What we can do, is to make each dimension less complicated. An example are accounts that are not mapped to the legal account definition – that’s complicated. First, we have to manage much more data records and often also more account teams and people, second this view makes us less successful because we might miss opportunities. So, we can simplify the world by reducing the number of accounts down to legal accounts and we can be more successful at the same time, because that’s the view how our customers organize themselves and we have a better chance to see all budget centers and initiatives. We made one dimension, the account dimension, less complicated.
We can also reduce the variety of random acts of sales support – in EACH dimension, e.g. in the content dimension or in the training dimension.

So, there are many topics we can make LESS complicated and MORE efficient by using the ideas of a simpltist. But we won’t be able to reduce the variety of dimensions that make a selling system complex.
Navigating complexity by developing structures, models, frameworks and tools to be more efficient and more successful – and make each of the several dimensions less complicated, that’s our challenge!

Why do I miss something reviewing the „simpltist“ definition? Why do I miss the idea of a linchpin, of an artist? I think, we should better address the “right brained” dimension, the “HOW” we are evolving our discipline over time.

Here is why: The idea of a „simpltist“ is pretty much focused on scalable efficiency. I completely agree that we need that view. We need to define selling systems, operating models related to the business strategy and all these things. But HOW are we doing that and HOW are we driving people to change – not only their thinking but also their daily doing – within the cross-functional sales enablement discipline and how do we drive sales reps to change, to make a difference in their account teams and at the customer?
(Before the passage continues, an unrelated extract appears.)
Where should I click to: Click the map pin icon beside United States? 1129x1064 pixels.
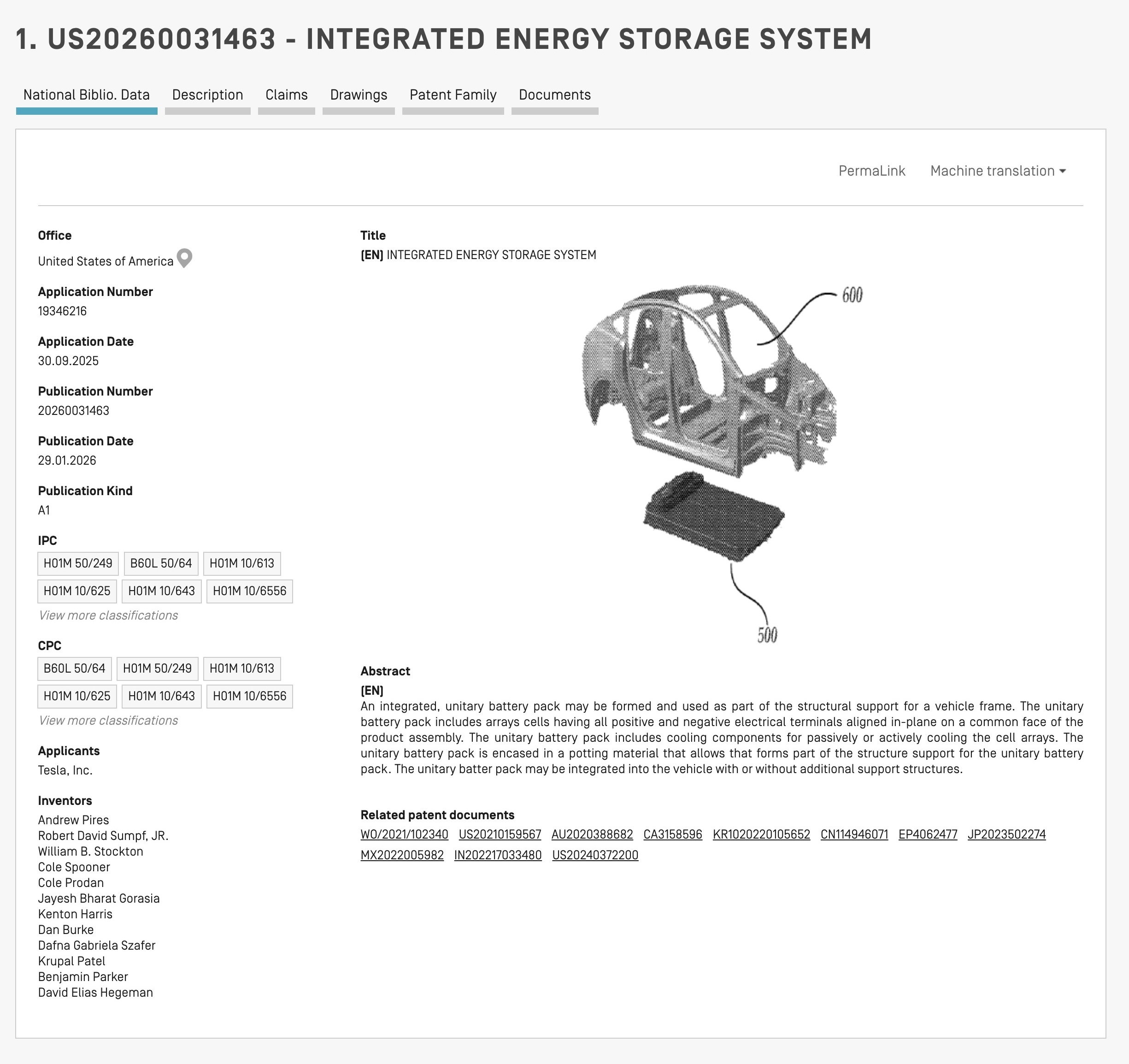pos(184,259)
That’s why I love Seth Godin’s book “Linchpin” so much (grateful, that a friend recommended that book to me, it definitely changed my way of thinking). That’s exactly the reason why I opened my track session with this book! What is a linchpin?
As Seth Godin says, a linchpin is a person that is indispensable, an essential building block in great organizations – and guess what, why? Because linchpins are artists. An artist in this context has nothing to do with painting or sculptures (I love sculptures!!), what Seth Godin means is this: “An artist is someone who uses bravery, insight, creativity and boldness to challenge the status quo”.

That’s exactly what we are doing day by day! And this one is one of my favorite Seth Godin quotes:
“If there were a map, there’d be no art, because art is the act of navigating without a map.”

That’s exactly our situation! We have to write our own story, therefore we use the simpltist principles, structures and frameworks – of course. But, we all have a different map, we develop this map over time. And the criteria of an artist – bravery, creativity, insight, boldness – are all our “must haves”, that’s what we need to drive our journey in a successful, indispensable way.

The criteria of an artist, that’s what makes a difference, that’s how we tell our story, that’s how we drive change, how we address our challenges, how we inspire people to change.

So, back to Scott’s question:
From my point of view, a successful sales enablement professional is not only a simpltist, but also a linchpin. He/she is an artist and will make a difference. A successful sales enablement professional in a “linchpin and artist way” will touch people’s hearts, not only their minds. And that’s what we need to drive change!

Based on scalable efficiency – ready for scalable learning!

I’m looking forward to learn more about your thoughts! Chime and share your ideas!

What do you think about the simpltist idea and the left-brained and right-brained thoughts?